Is letting them get rebred at 4-6 weeks super hard on them or if they are in good health it should be okay? 
Could I put my ram in with my doe goats? He has been really great, not aggressive at all and the goats were in with the sheep before with no issues but do they get aggressive when you seperate them from the girls?

hmmm....I am all new to this and want to make sure I keep everybody safe and healthy.

boothcreek....what part of BC are you in?


----------



## boothcreek (May 29, 2013)

I don't wean mine , I let the ewes do it unless its a ram lamb then by 10 weeks he is outta there since they are more than capable of breeding their dam and any other ewes in season by then. By 8 weeks tho I rarely see anyone drink milk anymore.

If the ewes body condition is good I let them get re-bred right at their first heat after birth, but that really depends on the ewes. Some don't come into heat right away again either, some will wait 8-10 weeks, I guess it depends on how strenuous milk production is and condition etc on that particular ewe.

I generally re breed right away for about 1.5 yrs(3 lambings), then a 6 month break for the ewes.
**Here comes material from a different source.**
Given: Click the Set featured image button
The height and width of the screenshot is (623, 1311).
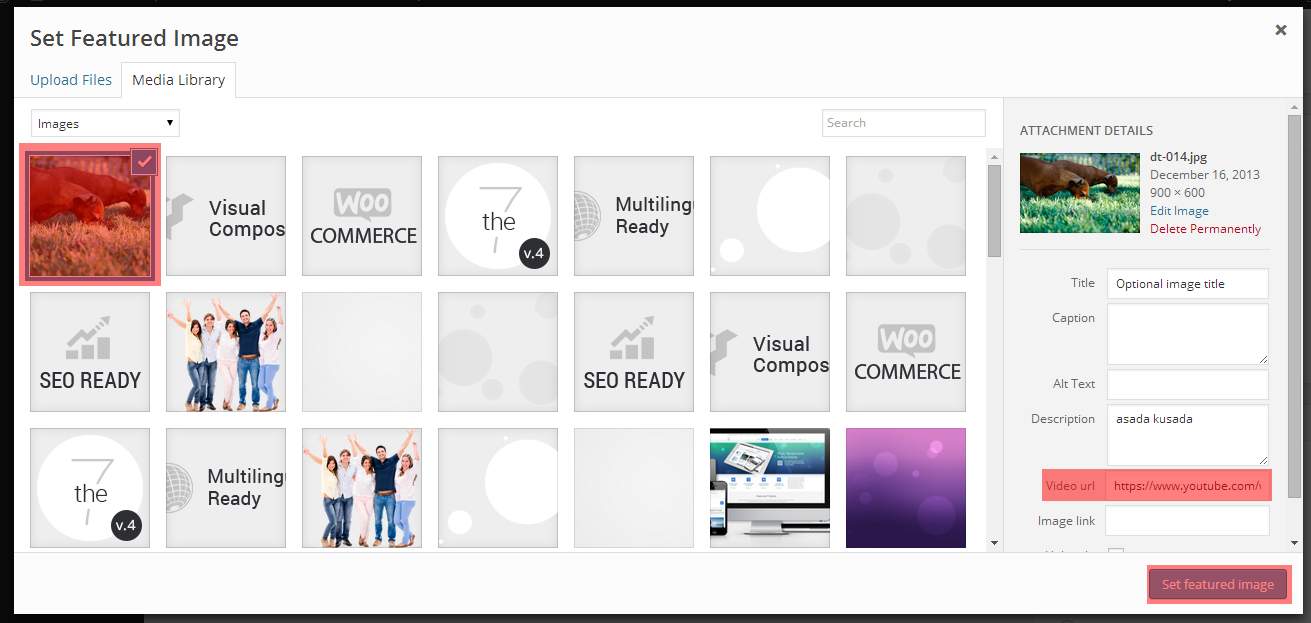Looking at the screenshot, I should (1217, 585).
This year for example I had my Jan/Feb Lambs and took out the rams after the first lambs were 2 weeks old. My one ewe had produced 7 lambs in 1.5 yrs so she really needed a break and the other girls wont hurt from taking a break either. In August or so I will put the rams back in, have to do some sorting as to what ewe I want bred to what ram, that will be fun this fall since I have more lines I plan to cross then breeding pens  

My Rams are very mellow when in their bachelor group without ewes. Not sure if it will be the same when he lives with goat does tho, they smell female but not like the "right" female, that may frustrate him a bit hormonally, not sure.

I am in the East Kootenays, Cranbrook to be exact.


----------